What you should do:
Pull out each line of the records holding the string "will".

(Dataset records)
···
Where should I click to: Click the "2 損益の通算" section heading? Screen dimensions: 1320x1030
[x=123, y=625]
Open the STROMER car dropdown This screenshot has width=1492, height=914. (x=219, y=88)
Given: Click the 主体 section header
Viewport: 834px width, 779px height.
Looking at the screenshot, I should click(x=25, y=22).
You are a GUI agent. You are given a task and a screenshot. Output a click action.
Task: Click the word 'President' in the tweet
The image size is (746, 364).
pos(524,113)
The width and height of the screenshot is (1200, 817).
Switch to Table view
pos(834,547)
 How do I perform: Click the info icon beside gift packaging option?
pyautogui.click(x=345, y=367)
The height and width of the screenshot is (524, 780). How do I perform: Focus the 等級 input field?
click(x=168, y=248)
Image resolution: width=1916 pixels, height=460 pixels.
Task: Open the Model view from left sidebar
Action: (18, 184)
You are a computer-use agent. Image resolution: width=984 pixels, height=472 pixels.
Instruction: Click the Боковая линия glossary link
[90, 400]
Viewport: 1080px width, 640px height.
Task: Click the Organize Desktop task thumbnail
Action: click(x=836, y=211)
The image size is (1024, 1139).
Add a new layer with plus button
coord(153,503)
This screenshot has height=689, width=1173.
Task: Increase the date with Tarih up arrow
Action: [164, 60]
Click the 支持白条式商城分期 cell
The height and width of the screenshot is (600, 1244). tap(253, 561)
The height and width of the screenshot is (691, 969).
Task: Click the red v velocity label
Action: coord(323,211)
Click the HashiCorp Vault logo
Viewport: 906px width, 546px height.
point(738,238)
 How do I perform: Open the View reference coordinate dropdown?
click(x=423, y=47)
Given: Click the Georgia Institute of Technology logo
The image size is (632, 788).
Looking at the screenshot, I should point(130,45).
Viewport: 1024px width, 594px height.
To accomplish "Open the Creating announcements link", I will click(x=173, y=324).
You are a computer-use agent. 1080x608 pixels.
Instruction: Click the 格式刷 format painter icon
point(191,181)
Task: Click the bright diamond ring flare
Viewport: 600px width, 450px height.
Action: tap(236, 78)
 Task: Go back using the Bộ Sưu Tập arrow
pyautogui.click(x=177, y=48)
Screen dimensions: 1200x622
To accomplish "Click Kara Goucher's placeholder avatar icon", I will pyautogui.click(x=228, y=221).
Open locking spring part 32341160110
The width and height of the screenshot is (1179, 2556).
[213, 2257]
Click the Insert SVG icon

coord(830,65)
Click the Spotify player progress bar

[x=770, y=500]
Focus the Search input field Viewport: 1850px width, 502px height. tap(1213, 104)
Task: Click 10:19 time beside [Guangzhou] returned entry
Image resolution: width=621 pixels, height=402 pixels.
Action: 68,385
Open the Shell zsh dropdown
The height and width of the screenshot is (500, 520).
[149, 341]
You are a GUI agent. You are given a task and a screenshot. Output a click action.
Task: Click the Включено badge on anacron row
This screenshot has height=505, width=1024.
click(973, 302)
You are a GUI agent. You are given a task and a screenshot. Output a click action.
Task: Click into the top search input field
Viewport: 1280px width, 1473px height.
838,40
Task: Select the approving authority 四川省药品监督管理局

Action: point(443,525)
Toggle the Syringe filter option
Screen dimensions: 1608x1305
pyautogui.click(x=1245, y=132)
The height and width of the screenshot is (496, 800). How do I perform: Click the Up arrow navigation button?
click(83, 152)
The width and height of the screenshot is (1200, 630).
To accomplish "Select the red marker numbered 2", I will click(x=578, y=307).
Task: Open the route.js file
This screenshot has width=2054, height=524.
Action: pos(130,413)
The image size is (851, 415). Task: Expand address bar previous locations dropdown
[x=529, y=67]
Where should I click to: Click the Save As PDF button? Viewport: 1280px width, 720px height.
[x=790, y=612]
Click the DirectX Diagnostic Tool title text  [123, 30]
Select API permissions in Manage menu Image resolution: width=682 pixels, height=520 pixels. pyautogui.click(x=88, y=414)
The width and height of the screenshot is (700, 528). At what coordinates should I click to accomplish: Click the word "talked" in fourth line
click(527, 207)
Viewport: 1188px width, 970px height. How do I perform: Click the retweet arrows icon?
···
Answer to the exercise:
To accomplish "Open the Creating announcements link", I will click(x=173, y=324).
To accomplish "Click Kara Goucher's placeholder avatar icon", I will pyautogui.click(x=228, y=221).
To accomplish "Select the red marker numbered 2", I will click(x=578, y=307).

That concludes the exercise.